A alta ocorrência suscita questionamentos sobre a relação da especulação imobiliária com incêndios propositais. Em resposta, o mapeamento colaborativo “Fogo no barraco” foi criado com o objetivo de registrar as favelas destruídas pelo fogo e cruzar dados com a especulação na cidade. Atualmente o projeto estar fora do ar.
No ano seguinte, levantamento da Pública em parceria com o Guardian Cities revelou que comunidades atingidas estão localizadas em áreas cerca de 75% mais valorizadas que a média. A matéria jornalística afirma que, em 2016, foram 202 casos de favelas incendiadas e, em 2017, 81, conforme informações disponibilizadas pelo Corpo de Bombeiros.

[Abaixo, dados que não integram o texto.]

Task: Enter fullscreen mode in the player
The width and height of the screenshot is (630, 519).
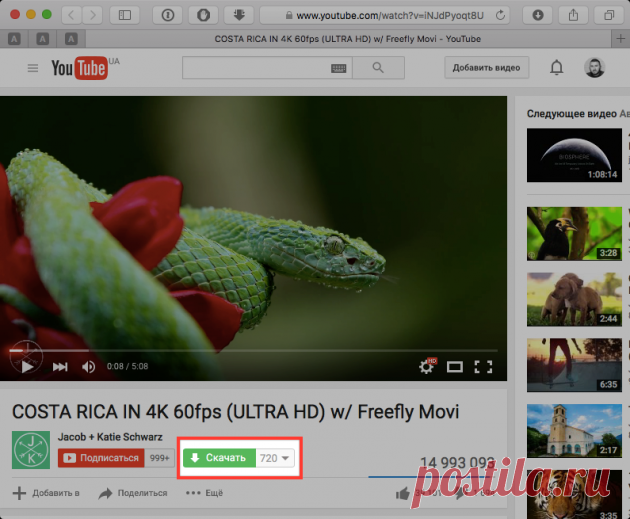Action: click(483, 367)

A reportagem do Brasil de Fato entrou em contato com a assessoria da corporação para obter dados atualizados, mas foi informada que os bombeiros não realizam mais uma contagem de incêndios em favelas e sim de edificações, no geral. Ou seja, não é possível discriminar quantos incêndios atingiram essas comunidades, casas ou apartamentos.
Futuro incerto
Poucos dias após verem suas casas e pertences serem queimados, os moradores da Favela do Cimento que se abrigam no galpão abandonado na Mooca temem o que acontecerá a partir de agora.
“O dono [do galpão] logo vai tirar a gente daqui e não temos pra onde ir. Nossa salvação era o Cimento. Tinha doação, recebemos médicos, que levavam a gente pro posto. E agora?”, questiona Victoria da Silva Santos. “O que nós queremos é um canto, que o prefeito dê ao menos moradia para gente. Tem um monte de prédio fechado. Não custa pegar as famílias e colocar dentro do prédio”.

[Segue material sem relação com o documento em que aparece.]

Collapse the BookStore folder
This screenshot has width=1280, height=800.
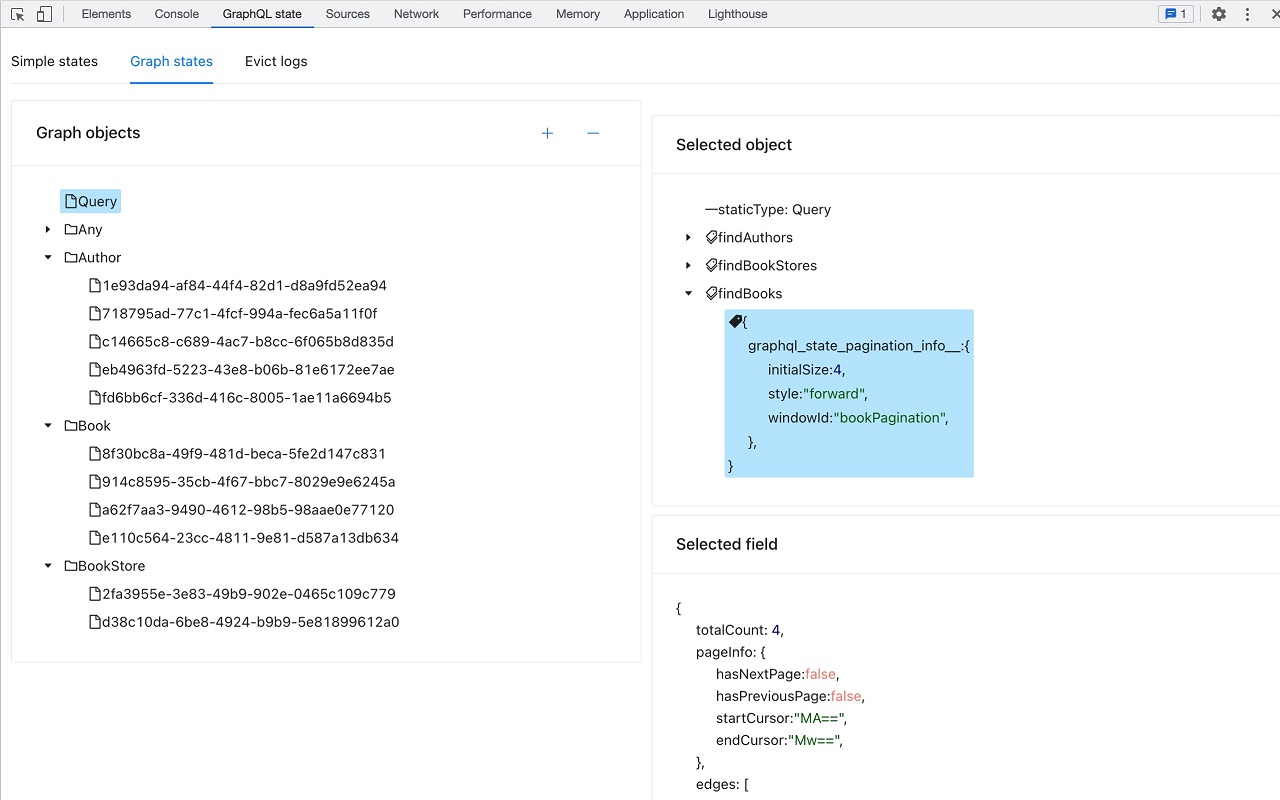pos(48,566)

De acordo com dados do Departamento de Controle da Função Social da Propriedade da Prefeitura, publicados em 2016, a cidade de São Paulo tem mais de 2 milhões de metros quadrados de imóveis “não utilizados”, “subutilizados” ou “não edificados”, áreas que poderiam ser usadas para atender à demanda por habitação na capital.

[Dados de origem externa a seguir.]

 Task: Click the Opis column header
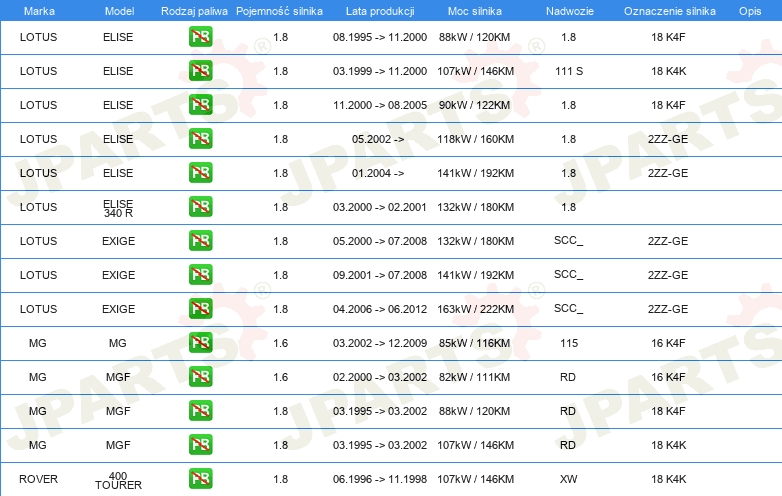(x=750, y=11)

Rosana Bachieri, que estava trabalhando no sábado e quando chegou na favela já havia perdido todos os seus pertences, concorda que deveria existir outra política habitacional. “Para tirar as ocupações, tem que ter casa para botar o pessoal”, ressalta.
Assim como Vitoria, Rosana também está com medo do que pode acontecer com os ocupantes do galpão abandonado caso haja uma nova reintegração de posse. Sobre o que esperar, ela resume em três palavras: “Só Deus sabe”.